Heterogeneity was found for the specificities of studies used in the present meta-analysis. This could be explained by the spectrum composition bias of the different studies including patients referred for surgery only with a high percentage of malignant thyroid nodules in three studies as compared to five studies including patients referred for FNA. The latter surely is more representative of the population that will receive the test in clinical practice. Another explanation could be the relative small number of studies included in the present meta-analysis with low statistical power. Nevertheless, sensitivity is more important for the work-up of thyroid nodules, and no significant heterogeneity was found for sensitivity. In addition, the meta-analysis included two studies (22,23) using off-line quantitative analysis of thyroid nodules. This is more time consuming and has to be performed after the real-time examination; the advantage over the qualitative analysis has not been shown up to now.

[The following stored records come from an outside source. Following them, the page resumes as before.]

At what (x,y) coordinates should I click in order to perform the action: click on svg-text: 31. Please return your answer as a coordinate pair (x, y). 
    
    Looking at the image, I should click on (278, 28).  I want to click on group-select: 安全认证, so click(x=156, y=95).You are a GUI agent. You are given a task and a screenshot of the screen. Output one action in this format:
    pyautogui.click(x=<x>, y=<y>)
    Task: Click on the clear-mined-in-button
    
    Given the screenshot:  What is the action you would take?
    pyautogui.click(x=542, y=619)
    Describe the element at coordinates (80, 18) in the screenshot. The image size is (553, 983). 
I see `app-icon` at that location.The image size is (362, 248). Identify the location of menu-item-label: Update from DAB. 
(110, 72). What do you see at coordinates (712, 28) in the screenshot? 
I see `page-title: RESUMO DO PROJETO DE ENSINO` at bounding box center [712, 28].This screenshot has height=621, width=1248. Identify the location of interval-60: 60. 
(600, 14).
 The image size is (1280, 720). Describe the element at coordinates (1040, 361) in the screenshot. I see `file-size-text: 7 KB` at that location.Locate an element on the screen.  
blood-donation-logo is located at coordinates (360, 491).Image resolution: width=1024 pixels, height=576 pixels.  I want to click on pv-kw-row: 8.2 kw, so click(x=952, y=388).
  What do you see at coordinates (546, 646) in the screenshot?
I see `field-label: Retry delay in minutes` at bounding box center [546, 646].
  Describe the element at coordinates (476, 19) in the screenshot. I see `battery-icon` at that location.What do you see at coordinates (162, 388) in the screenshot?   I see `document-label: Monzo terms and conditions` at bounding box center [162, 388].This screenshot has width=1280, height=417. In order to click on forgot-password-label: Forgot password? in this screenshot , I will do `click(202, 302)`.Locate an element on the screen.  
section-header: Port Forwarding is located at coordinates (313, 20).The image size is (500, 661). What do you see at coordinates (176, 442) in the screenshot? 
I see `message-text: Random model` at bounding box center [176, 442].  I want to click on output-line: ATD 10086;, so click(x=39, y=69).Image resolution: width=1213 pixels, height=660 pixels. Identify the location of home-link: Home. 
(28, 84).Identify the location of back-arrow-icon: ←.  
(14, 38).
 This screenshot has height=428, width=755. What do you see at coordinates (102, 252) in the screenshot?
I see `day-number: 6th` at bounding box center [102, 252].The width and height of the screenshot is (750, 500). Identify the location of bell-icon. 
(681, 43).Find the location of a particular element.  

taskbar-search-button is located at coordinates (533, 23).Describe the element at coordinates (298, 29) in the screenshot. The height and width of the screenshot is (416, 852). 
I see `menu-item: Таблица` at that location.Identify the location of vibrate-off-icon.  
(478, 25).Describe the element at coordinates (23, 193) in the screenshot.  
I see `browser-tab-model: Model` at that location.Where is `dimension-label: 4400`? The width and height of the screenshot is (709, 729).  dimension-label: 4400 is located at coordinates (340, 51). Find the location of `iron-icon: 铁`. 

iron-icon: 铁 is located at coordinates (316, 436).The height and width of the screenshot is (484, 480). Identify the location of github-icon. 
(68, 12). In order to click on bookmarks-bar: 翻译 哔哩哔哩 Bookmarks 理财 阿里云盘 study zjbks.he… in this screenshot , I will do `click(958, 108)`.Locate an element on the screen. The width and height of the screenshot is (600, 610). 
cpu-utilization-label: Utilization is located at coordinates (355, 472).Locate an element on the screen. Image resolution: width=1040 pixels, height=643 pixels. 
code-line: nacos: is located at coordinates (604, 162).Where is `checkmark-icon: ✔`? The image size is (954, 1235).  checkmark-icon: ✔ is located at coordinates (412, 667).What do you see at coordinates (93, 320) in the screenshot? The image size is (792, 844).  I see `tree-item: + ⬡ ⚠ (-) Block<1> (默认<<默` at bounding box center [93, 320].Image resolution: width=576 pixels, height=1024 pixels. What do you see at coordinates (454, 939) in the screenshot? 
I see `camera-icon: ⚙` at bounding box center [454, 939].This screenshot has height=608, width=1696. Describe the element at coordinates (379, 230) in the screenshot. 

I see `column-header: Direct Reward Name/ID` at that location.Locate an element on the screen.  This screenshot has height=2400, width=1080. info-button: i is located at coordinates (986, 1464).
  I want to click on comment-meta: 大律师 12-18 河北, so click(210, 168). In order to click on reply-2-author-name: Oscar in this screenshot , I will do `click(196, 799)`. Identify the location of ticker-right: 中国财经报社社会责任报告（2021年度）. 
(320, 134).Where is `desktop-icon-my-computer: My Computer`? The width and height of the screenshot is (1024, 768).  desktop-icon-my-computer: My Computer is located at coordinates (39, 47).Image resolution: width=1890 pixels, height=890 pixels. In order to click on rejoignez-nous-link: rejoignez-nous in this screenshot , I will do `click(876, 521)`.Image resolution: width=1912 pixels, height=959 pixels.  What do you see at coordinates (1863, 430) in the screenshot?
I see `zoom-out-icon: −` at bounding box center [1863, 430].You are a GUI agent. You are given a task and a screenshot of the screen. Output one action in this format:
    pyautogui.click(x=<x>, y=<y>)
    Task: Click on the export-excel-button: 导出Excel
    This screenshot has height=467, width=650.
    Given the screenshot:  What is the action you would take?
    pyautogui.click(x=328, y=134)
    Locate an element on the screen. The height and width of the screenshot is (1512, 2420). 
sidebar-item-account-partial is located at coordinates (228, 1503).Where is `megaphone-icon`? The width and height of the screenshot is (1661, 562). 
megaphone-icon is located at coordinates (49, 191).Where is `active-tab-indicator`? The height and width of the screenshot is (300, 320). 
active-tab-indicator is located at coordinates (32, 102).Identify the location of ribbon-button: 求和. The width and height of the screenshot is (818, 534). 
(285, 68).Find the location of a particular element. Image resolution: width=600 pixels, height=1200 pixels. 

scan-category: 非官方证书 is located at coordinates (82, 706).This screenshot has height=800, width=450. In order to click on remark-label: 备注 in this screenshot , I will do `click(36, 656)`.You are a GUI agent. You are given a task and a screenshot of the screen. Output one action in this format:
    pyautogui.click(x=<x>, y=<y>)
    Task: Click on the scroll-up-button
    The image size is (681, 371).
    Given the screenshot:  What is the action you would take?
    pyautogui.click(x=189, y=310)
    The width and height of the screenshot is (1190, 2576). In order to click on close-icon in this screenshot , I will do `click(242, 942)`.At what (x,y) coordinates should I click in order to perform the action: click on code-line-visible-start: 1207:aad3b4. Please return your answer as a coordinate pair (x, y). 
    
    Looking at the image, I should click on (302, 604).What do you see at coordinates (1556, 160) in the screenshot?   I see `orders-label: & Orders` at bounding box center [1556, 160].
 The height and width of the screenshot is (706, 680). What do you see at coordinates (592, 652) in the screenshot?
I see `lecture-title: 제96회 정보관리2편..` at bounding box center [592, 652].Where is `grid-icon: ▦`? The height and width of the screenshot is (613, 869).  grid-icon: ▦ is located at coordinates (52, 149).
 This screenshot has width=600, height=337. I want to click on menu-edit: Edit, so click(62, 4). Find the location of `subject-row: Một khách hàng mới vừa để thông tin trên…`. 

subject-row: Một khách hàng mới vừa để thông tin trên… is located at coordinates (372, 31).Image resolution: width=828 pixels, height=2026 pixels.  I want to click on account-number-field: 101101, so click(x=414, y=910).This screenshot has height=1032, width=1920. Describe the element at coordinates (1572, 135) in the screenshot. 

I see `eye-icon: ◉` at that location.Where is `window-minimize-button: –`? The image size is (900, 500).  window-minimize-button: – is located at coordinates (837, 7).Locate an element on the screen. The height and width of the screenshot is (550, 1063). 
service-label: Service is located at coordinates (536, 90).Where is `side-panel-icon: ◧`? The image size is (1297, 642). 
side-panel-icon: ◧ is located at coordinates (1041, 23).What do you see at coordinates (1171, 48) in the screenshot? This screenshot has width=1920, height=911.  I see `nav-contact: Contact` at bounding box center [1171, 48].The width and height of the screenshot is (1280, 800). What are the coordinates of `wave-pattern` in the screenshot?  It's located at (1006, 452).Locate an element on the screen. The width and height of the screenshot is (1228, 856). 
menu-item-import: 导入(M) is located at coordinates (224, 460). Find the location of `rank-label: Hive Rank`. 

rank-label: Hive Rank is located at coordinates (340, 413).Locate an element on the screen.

In summary, RTE can be used with high sensitivity in the work-up of thyroid nodules and might be a useful method in addition to or even instead of FNA to select patients for surgery. Large prospective international multicenter studies in various regions, including those with different degrees of iodine supply and thyroid cancer risk, are necessary to further evaluate the potential of RTE.
Footnotes
Disclosure Statement
The authors declare that no competing financial interest or conflict of interest exists for any of the authors.